The three criteria I used to decide which shows that I will talk about here are:
1) I did not watch the majority of the episodes during their original air date and
2) The show is or was critically well received.
3) The show’s first episode aired after January 1, 1999
In these essays, I will discuss why I originally missed these shows, my reactions after watching them, the qualities that brought them acclaim, and my final opinions. So, without further ado, I’ll start with the show that showed me just how good television could be. (Just a small heads up: I love using parentheses, so there’s a bunch of them.)
Why I didn’t watch it in the first place: I actually watched the first episode on its original air date, and I remember enjoying it well enough, but for one reason or another (probably a combination of mountains of schoolwork and reservation about a seemingly unnecessary addition to the Hannibal Lecter story) I ended up just DVRing the series and then proceeded to completely forget about it. I eventually remembered about the recordings, and decided to start again from the beginning. I ended up watching the entire season over the course of three nights, which was a wise decision as it really added to the atmosphere of the show.
What did I think of the show: I’ll get this out of the way right at the outset: Hannibal was the first show that I truly fell in love with (not counting shows I watched when I was six).
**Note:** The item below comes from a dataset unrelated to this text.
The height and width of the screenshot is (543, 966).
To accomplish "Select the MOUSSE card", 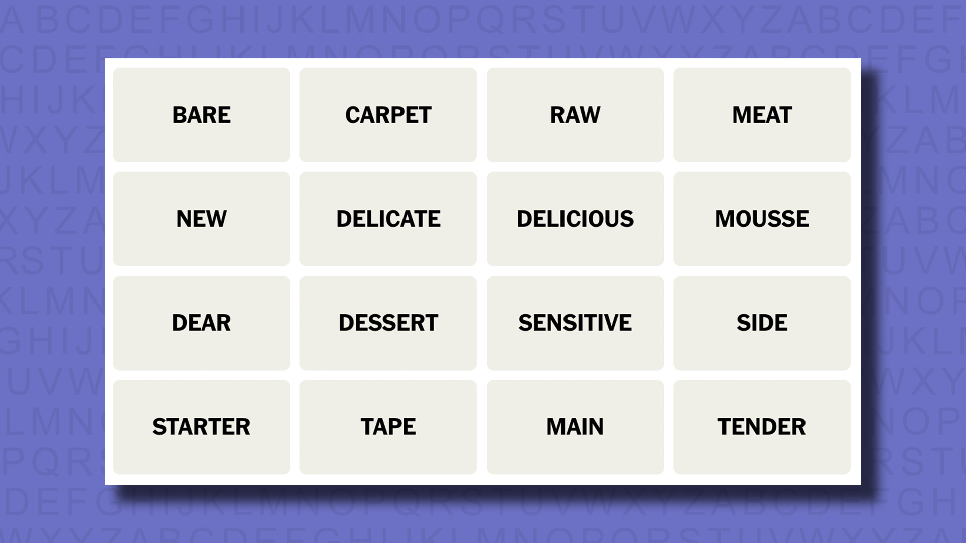I will pyautogui.click(x=762, y=219).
Everything about it perfectly clicked for me. The show took what appeared to be tired property (Hannibal Rising…yikes) and ran with it full throttle to create something that I had never experienced before.
Luckily, I started watching close enough to the original airing that I didn’t encounter any major spoilers or catch wind of any major plot points (due in no small part to NBC’s…lackluster advertizing for the show). I was aware of some of the big plot points through knowledge of the Hannibal Lecter movies (Wait, he eats people? You’re telling me that Hannibal…is a…cannibal? But those rhyme…), but I had no idea about the direction that the show would go in to maintain continuity within this already-constructed universe. This allowed me to truly appreciate what I was watching, especially the final scene of the season, which pays homage to Silence of the Lambs but reversed the roles of the Hannibal and the FBI agent to great effect.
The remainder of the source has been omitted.